* _Task instructions_
Repeat exactly, and only, the lines of the material below from the one that contains "Accept all (310, 2081)" through its final line.

* _Records_

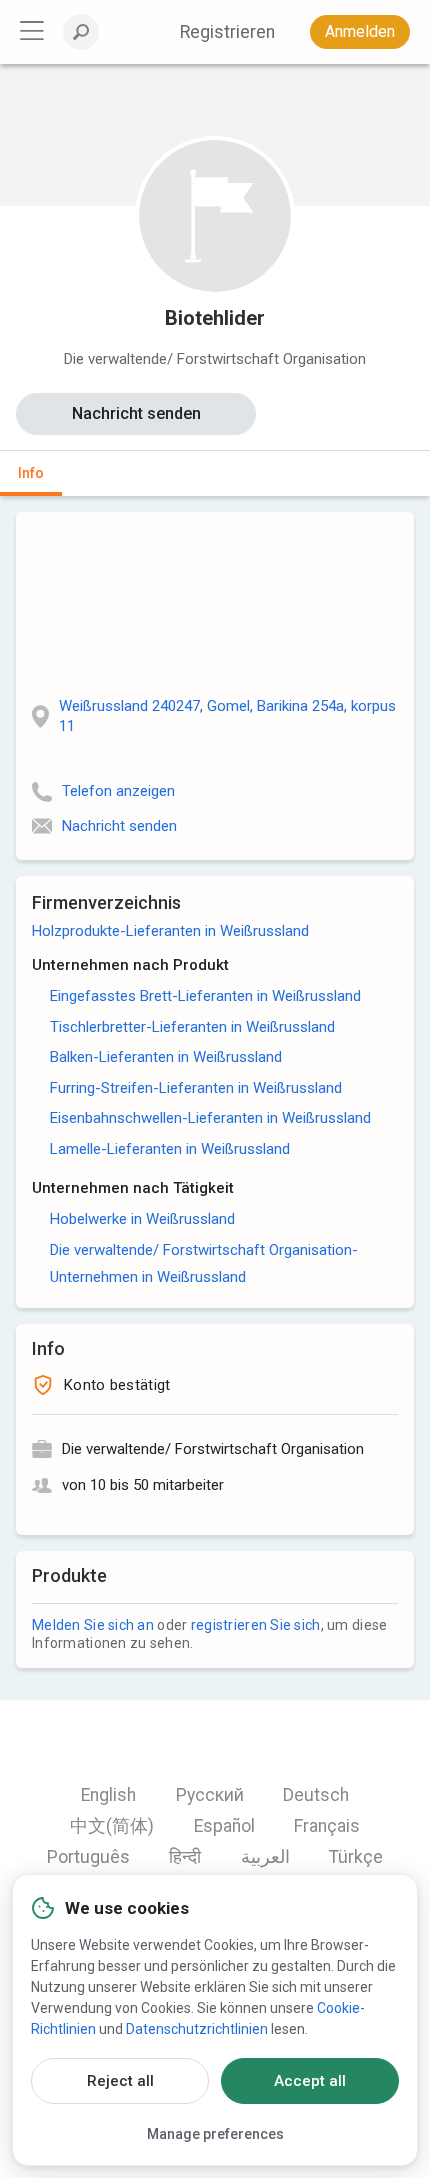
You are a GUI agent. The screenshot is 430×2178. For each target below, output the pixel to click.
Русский (210, 1795)
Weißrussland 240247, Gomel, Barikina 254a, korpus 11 (227, 716)
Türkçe (356, 1857)
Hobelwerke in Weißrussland (142, 1219)
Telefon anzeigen (118, 791)
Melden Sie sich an (93, 1625)
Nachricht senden (136, 413)
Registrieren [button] (227, 32)
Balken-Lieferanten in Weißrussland (166, 1057)
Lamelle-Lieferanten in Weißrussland (170, 1149)
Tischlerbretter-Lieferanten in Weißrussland (192, 1027)
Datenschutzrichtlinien (197, 2029)
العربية (265, 1857)
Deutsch (316, 1795)
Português (88, 1857)
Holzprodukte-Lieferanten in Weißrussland (170, 931)
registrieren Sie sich (256, 1625)
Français (327, 1826)
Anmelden (360, 31)
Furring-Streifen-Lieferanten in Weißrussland (196, 1088)
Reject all (120, 2081)
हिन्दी (185, 1857)
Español (224, 1826)
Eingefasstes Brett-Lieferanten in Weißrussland (205, 996)
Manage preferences (215, 2134)
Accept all (310, 2081)
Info (31, 473)
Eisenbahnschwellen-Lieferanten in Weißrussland (210, 1118)
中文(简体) (112, 1826)
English (108, 1795)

* _Reply to the task_
Accept all (310, 2081)
Info (31, 473)
Eisenbahnschwellen-Lieferanten in Weißrussland (210, 1118)
中文(简体) (112, 1826)
English (108, 1795)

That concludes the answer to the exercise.